## Task description
Only the lines from the one containing "Screen dimensions: 720x360" through the end of the records should be retyped, exactly and including both ends; pictures stay out.

## Entries provided
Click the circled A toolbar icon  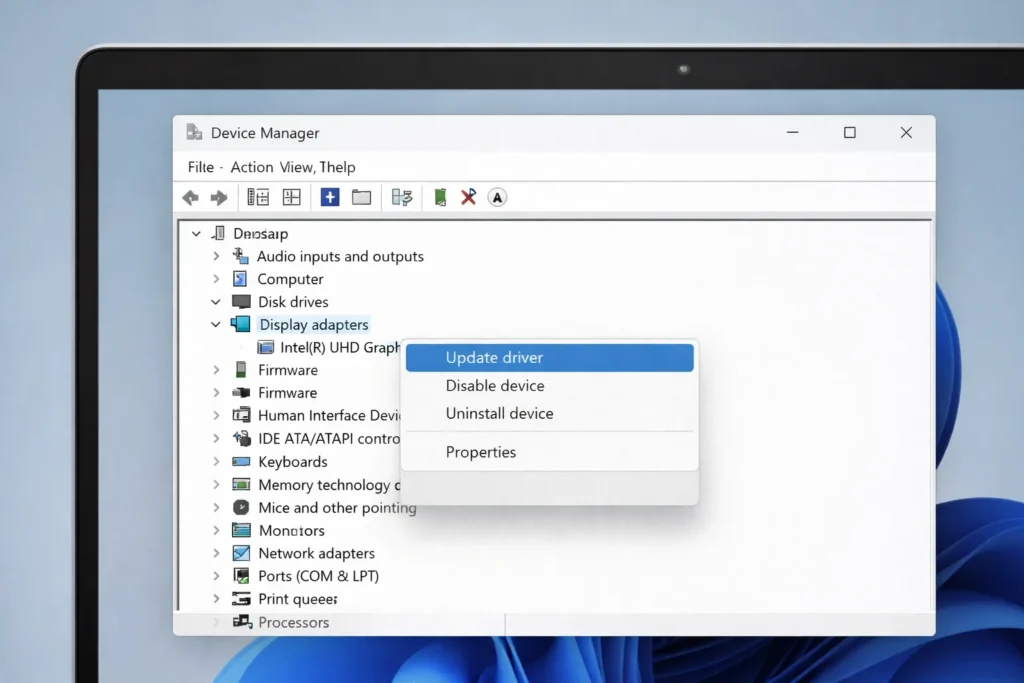[x=497, y=198]
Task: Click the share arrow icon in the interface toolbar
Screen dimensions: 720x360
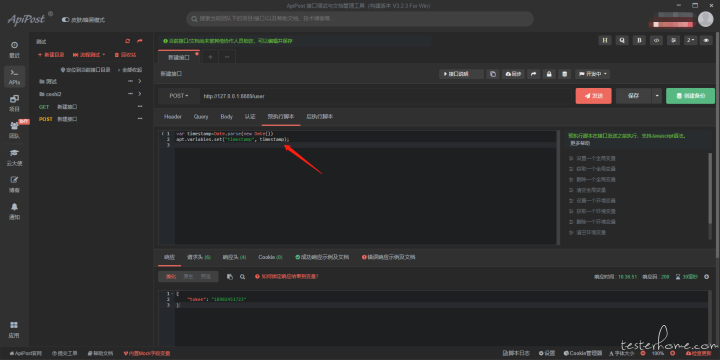Action: 533,74
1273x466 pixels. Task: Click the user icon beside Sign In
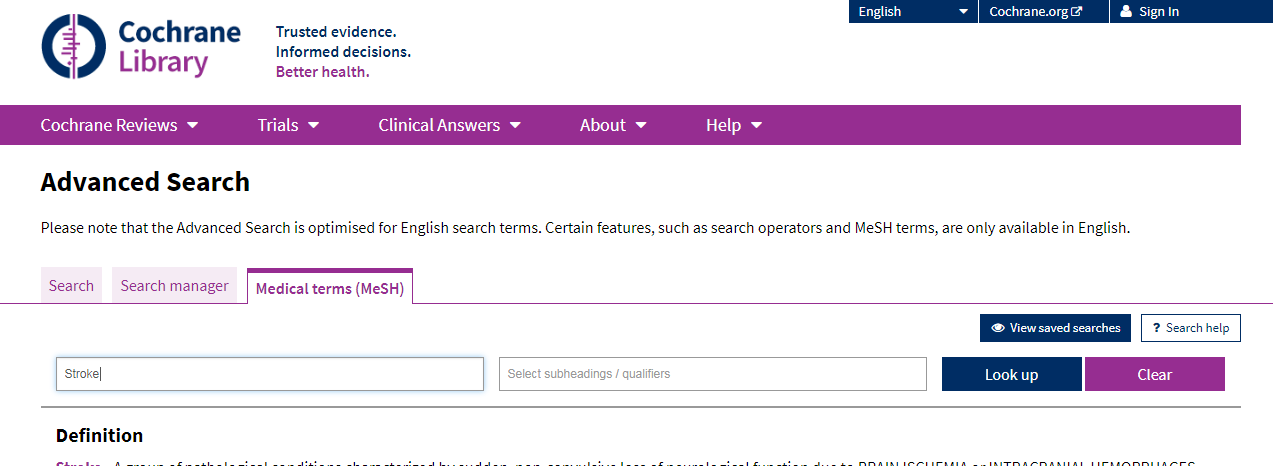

## Reply to the task
Screen dimensions: 720x360
Action: 533,74
1273x466 pixels. Task: Click the user icon beside Sign In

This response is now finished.